**Working data:**
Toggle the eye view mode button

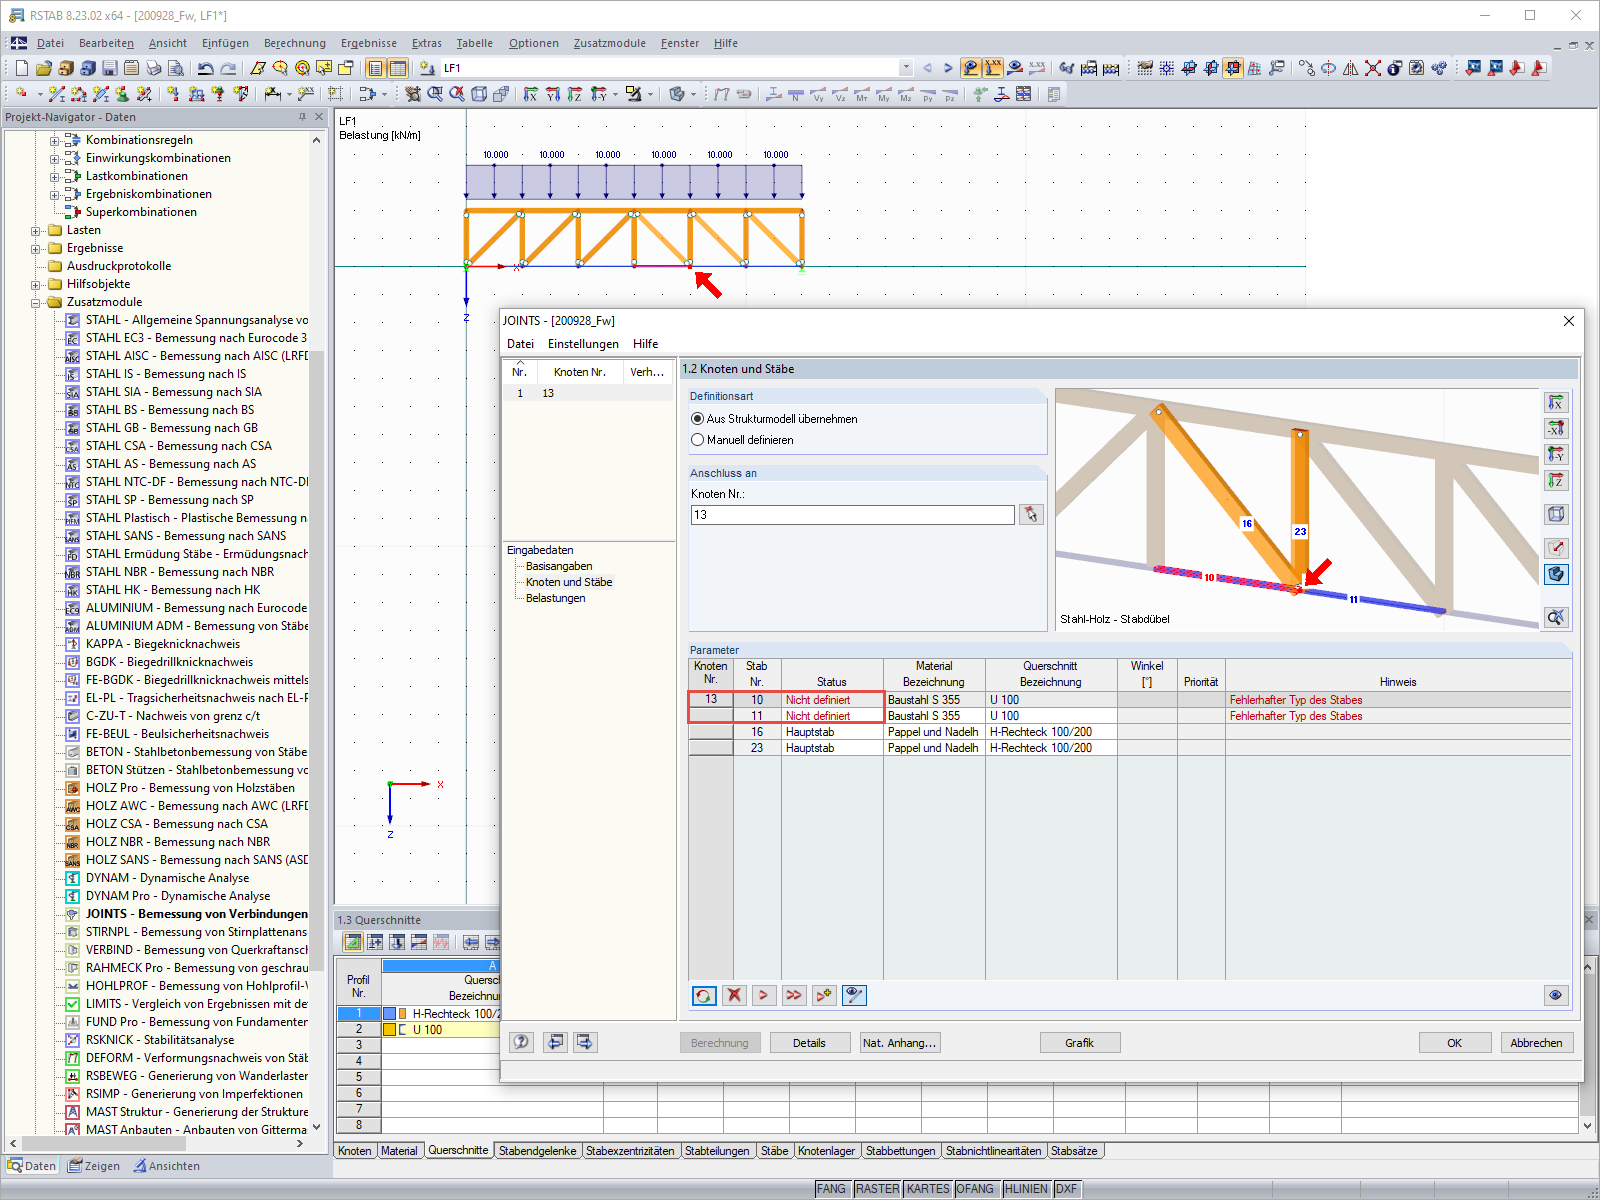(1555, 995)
* * *
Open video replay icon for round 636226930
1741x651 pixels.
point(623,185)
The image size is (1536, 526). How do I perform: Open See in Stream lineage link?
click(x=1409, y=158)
--
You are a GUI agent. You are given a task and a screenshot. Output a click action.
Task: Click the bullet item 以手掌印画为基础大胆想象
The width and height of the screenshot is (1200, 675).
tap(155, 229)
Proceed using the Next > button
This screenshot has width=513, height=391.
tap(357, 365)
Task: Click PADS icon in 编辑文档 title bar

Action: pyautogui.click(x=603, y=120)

**Problem statement:** Duplicate the part of the records that opens with the line containing "Open video replay icon for round 636226930" and closes with the line containing "click(x=1409, y=158)", including both of those lines.

**Output for this task:**
Open video replay icon for round 636226930
1741x651 pixels.
point(623,185)
The image size is (1536, 526). How do I perform: Open See in Stream lineage link?
click(x=1409, y=158)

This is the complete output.